Remove the sausage fat from the skillet and add the olive oil and butter, reducing the heat to medium. Add the celery and onion and stir to coat, letting it cook for around 10 minutes, stirring occasionally, until softened. Meanwhile…
Prepare your apples:
Not a difficult process, to be sure, but I’ll give you step by step instructions:
- Using a sharp, thin-bladed knife, slice off the very top of the apples, right at where the stem hits the apple.
- Using a melon-baller, carefully scoop directly down the center, until the core and seeds are completely removed. Discard core and seeds before continuing.

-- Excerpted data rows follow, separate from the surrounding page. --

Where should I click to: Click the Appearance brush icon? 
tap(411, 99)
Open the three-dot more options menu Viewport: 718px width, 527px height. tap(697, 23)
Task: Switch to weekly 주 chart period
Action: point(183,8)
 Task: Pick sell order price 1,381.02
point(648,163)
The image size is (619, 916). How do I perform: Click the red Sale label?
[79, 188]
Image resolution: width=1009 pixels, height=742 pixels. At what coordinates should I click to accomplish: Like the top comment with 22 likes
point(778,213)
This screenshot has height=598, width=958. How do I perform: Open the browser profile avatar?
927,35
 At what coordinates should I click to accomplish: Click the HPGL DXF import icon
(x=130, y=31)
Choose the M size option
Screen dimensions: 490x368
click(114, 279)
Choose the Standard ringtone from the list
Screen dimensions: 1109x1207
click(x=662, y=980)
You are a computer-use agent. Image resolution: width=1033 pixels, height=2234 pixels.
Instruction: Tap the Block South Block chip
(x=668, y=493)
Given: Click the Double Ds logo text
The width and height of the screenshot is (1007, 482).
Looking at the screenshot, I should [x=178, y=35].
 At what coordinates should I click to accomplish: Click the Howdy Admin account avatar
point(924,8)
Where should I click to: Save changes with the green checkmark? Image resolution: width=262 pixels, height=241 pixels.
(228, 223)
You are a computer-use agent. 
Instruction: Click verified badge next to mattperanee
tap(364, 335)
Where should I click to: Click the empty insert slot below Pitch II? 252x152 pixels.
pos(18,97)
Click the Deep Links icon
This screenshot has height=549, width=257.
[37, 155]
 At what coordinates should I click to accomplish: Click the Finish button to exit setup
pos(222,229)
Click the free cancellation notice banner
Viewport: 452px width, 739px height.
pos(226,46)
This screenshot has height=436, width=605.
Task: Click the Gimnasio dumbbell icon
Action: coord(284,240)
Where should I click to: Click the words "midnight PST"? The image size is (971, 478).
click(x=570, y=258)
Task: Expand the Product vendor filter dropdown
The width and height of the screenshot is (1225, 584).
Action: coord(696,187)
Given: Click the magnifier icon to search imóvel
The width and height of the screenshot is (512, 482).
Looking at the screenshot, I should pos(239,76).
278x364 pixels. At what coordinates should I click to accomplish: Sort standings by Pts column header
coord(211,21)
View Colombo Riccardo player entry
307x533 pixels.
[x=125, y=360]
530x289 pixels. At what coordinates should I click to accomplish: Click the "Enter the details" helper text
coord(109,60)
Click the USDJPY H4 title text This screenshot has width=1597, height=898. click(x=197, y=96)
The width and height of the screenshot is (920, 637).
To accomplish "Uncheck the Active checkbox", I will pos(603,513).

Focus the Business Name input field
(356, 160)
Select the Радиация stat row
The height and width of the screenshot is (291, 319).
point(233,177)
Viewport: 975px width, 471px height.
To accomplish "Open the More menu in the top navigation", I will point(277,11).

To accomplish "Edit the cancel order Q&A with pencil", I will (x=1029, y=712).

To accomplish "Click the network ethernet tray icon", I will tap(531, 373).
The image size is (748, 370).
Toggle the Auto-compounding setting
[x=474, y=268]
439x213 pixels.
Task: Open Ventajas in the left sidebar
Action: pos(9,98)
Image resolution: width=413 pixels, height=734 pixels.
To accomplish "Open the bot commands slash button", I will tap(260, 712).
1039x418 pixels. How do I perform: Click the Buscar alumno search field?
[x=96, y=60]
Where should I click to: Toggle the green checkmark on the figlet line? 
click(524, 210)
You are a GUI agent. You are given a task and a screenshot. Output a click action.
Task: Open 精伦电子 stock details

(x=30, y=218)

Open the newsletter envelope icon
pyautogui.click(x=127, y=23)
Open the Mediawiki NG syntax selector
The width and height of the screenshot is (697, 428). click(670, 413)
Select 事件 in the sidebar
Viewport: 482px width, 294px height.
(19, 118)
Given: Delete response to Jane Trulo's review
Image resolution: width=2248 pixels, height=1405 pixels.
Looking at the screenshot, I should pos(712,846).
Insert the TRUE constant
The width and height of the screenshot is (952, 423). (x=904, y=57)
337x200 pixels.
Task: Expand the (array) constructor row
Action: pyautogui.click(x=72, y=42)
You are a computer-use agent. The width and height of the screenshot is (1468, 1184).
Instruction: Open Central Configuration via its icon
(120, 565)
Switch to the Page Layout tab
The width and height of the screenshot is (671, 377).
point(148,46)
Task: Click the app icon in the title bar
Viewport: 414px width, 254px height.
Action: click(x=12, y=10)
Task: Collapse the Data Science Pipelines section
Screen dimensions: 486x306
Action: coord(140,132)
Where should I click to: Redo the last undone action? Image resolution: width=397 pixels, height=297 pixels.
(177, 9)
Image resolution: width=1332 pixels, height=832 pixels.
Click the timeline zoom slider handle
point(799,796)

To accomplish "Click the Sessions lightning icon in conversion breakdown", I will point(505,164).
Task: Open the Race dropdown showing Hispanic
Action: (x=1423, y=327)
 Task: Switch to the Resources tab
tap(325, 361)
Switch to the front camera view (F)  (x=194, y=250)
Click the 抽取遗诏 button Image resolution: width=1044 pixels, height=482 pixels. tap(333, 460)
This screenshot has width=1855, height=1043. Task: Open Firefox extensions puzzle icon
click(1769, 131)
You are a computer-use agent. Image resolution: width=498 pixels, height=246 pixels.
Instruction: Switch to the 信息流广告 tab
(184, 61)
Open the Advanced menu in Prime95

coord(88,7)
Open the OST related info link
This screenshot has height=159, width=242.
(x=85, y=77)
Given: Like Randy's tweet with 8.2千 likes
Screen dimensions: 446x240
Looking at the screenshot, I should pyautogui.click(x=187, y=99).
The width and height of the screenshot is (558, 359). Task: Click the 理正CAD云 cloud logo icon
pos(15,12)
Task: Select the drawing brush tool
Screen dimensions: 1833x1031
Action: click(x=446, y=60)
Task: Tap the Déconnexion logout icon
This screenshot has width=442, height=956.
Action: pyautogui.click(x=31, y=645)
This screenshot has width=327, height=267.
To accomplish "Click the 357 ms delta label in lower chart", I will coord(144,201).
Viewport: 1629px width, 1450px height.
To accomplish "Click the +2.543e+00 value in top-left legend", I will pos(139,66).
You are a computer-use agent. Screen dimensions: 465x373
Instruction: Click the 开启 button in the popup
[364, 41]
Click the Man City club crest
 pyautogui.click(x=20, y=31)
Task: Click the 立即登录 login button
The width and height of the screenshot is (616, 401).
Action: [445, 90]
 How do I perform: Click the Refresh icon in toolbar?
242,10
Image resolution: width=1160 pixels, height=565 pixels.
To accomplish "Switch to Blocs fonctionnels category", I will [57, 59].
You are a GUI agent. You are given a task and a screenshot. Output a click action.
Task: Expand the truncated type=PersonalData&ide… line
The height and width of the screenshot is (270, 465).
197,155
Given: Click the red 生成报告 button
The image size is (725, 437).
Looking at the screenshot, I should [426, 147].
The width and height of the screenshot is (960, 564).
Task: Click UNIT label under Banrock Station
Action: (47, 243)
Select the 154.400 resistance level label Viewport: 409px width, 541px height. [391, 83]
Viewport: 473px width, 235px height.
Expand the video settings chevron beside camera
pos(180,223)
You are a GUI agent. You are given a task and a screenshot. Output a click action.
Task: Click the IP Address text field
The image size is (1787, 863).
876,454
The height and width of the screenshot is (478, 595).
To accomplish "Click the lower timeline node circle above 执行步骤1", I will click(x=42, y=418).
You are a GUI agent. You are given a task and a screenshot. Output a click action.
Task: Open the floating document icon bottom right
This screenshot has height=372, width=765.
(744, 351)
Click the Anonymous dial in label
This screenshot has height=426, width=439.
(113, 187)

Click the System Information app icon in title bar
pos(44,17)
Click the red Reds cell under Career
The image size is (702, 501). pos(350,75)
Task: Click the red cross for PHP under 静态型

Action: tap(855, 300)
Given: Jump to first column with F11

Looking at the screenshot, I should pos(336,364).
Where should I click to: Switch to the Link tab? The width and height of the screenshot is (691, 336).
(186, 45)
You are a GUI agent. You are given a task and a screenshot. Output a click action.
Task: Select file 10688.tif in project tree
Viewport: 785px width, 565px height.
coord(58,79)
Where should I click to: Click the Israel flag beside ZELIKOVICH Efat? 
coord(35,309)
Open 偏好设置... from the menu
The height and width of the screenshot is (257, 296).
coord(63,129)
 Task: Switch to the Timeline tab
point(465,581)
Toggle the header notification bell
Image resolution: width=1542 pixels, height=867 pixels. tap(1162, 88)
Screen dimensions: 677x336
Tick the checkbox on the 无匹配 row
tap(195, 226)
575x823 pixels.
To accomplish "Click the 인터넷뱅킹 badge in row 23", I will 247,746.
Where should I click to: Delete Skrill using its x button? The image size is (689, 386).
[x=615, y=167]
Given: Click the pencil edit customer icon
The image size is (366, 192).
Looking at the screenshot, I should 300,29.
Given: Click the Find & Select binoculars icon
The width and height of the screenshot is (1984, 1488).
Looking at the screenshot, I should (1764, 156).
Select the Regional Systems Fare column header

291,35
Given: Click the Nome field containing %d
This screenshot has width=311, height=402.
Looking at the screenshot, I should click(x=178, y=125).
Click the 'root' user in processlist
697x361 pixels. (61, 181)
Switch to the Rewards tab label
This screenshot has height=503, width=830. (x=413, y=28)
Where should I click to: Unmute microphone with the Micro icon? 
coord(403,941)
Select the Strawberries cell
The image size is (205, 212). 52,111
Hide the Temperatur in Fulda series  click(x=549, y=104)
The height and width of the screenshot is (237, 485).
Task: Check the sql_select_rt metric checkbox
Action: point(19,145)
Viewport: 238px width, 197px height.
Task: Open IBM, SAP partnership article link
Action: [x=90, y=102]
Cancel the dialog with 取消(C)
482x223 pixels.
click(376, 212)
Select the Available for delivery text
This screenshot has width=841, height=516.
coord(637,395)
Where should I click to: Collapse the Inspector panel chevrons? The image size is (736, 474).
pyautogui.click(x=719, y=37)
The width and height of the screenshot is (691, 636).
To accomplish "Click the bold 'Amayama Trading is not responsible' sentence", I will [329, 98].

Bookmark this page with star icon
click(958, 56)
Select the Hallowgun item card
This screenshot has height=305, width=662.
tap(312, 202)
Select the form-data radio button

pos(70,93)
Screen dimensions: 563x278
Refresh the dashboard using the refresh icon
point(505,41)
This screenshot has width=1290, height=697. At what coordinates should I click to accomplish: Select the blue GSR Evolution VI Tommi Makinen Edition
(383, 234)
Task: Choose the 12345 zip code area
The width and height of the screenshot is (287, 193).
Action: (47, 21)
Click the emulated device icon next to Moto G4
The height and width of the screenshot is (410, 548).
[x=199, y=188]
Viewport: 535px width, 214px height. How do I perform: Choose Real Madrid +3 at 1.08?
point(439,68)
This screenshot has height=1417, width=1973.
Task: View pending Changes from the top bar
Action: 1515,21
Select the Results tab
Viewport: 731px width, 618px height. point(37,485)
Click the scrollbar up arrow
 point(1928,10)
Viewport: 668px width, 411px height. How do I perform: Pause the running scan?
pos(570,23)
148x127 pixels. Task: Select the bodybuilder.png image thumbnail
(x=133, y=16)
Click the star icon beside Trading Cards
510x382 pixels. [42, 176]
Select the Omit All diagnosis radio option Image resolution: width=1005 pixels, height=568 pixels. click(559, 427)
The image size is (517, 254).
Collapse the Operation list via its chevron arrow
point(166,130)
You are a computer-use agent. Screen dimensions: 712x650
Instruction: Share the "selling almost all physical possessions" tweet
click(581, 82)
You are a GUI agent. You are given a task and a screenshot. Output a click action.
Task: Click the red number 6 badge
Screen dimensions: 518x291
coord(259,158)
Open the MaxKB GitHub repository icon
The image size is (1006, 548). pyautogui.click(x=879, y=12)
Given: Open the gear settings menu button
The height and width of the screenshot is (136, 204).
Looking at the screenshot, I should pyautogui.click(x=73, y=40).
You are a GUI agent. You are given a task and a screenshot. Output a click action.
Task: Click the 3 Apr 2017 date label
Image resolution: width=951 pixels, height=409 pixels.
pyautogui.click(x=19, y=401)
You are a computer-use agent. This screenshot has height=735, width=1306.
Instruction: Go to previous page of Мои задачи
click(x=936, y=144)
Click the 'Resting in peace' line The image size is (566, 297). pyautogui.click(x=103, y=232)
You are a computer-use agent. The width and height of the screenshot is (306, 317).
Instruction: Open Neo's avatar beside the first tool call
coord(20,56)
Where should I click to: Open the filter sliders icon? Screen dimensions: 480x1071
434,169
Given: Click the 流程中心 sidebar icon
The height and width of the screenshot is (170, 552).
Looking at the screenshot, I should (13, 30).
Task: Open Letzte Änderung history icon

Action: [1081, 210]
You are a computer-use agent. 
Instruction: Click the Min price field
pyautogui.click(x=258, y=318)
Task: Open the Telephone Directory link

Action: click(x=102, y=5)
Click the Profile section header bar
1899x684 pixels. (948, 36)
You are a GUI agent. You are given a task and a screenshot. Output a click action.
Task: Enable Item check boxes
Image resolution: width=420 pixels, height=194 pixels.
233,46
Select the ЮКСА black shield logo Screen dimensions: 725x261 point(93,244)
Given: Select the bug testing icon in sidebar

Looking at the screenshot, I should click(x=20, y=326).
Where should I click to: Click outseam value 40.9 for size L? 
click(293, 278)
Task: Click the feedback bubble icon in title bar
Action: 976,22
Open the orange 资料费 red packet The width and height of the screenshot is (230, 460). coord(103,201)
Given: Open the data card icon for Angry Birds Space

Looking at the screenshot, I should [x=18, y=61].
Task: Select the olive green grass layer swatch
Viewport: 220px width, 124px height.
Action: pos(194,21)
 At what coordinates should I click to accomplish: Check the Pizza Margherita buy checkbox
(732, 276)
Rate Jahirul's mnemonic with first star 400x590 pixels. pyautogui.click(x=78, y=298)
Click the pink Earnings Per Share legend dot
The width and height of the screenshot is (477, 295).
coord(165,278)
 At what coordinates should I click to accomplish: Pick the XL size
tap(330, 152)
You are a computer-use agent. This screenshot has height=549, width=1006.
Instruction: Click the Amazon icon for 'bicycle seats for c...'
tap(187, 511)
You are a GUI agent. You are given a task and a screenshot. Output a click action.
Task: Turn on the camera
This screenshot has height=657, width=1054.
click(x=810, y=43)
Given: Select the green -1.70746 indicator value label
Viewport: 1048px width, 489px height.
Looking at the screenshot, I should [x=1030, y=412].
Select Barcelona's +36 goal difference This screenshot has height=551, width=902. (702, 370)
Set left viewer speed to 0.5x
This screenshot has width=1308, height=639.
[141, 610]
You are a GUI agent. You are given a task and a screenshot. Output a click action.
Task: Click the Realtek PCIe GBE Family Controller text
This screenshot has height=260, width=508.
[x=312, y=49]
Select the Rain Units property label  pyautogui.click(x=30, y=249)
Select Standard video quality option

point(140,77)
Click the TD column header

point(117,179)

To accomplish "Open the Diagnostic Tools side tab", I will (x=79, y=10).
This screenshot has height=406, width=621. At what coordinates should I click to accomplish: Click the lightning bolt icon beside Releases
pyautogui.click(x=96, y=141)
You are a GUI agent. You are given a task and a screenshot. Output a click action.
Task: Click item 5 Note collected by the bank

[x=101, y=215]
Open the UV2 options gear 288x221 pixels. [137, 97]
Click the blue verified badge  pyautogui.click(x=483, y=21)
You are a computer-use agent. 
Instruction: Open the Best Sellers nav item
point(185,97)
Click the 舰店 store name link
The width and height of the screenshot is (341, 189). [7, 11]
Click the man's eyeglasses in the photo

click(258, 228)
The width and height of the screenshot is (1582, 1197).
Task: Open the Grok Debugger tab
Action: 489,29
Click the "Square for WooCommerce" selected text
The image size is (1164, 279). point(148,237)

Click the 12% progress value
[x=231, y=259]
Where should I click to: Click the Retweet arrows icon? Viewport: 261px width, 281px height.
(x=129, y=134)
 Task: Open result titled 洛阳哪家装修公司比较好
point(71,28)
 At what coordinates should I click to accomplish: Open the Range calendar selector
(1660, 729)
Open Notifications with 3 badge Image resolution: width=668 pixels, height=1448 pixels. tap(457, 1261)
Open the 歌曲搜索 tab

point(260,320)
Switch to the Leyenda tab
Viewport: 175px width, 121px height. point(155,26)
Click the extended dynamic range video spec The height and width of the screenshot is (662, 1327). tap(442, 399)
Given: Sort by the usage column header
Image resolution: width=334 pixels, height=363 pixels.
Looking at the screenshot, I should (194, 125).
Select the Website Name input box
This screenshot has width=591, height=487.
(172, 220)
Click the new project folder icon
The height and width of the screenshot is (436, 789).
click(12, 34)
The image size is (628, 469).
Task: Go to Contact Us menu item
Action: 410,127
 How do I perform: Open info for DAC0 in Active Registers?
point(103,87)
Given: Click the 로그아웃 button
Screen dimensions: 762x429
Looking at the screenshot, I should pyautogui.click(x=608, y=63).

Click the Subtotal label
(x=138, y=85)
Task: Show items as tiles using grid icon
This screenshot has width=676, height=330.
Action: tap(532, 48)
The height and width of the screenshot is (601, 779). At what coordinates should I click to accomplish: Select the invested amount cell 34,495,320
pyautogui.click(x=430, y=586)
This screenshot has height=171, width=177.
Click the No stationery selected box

- Use the knife to trim down the top until it’s the size you want it to be. I like my apples tall, so I made my “bowl” at the widest part of the apple. Pay attention also to how your apples sit: make adjustments to the tops accordingly.
- Carefully scoop out the insides of the apple with the melon baller, going slowly and paying attention. Keep your hand wrapped around the apple as you do this: it will help to stabilize things, but you’ll also feel if you begin to scoop too close to the skin. It doesn’t have to be perfect in there: leave maybe a 1/4 inch of apple, but don’t overthink it.
- As you finish each apple, set them open-side-down on your work surface; it helps keep the brown away.
- Take the leftover apple pieces and rough chop 1 1/2 cups of it to use in the stuffed apples. Eat the rest or save it for later by squeezing a bit of lemon over.
Back to the filling:
Once your onions and celery are finished, add the apples and sage and cook for another 5-6 minutes until apples are soft. Add parsley and cranberries, stirring to combine. This is where I want you to season, and season well; there are lots of things in here, and baked together without proper seasoning, all these lovely flavors could lose some of their luster if not properly seasoned. Don’t be skimpy, but work carefully, adding sea salt and ground pepper, stirring, then tasting. Repeat as needed until you love the flavor, then sprinkle a little salt and pepper over top your (currently empty) apples.
Let’s stuff those apples:
Preheat the oven to 400˚F. Lightly butter the insides of a deep baking dish. I used a 1.5 quart oval dish for this, but use what fits your apples the best. If you’re not sure about what will work, test a few out pre-buttering to determine which works best for you.
Working one at a time, grab an apple and hold it firmly in your hand. Using a medium spoon (one which will be easy to work with and fit into the apple with no trouble), giving your filling a quick stir and start scooping it into the apple. Press firmly down as you go to send the filling to eliminate any pockets, and slightly heap the filling out of the top, making a small mound. Set in the prepared baking dish, and repeat with the rest of the apples.
Make the topping:
Stir together the parmesan and panko in a medium bowl until combined. Add melted butter and stir with a fork until ingredients are evenly coated. Using a small spoon and your fingers, lift heaping spoonfuls of the mixture up and carefully press it into the tops of your apples, pushing it gently but firmly on top of the filling; it should adhere well, but don’t be afraid to use your hands here. Once your topping has been evenly distributed, place in the oven, uncovered, and bake for 30-40 minutes, until crackly and heated. It’s a very forgiving recipe in that you’d have to basically forget about them for hours for them to be ruined, but check them at around the 30 minute mark. Your topping should be a deep golden and your filling should be hot all the way to the center.
Remove from the oven and serve immediately.
PS: Am I the only one who got a kick out of saying “baller” that many times? I know my spell check enjoyed it quite a bit.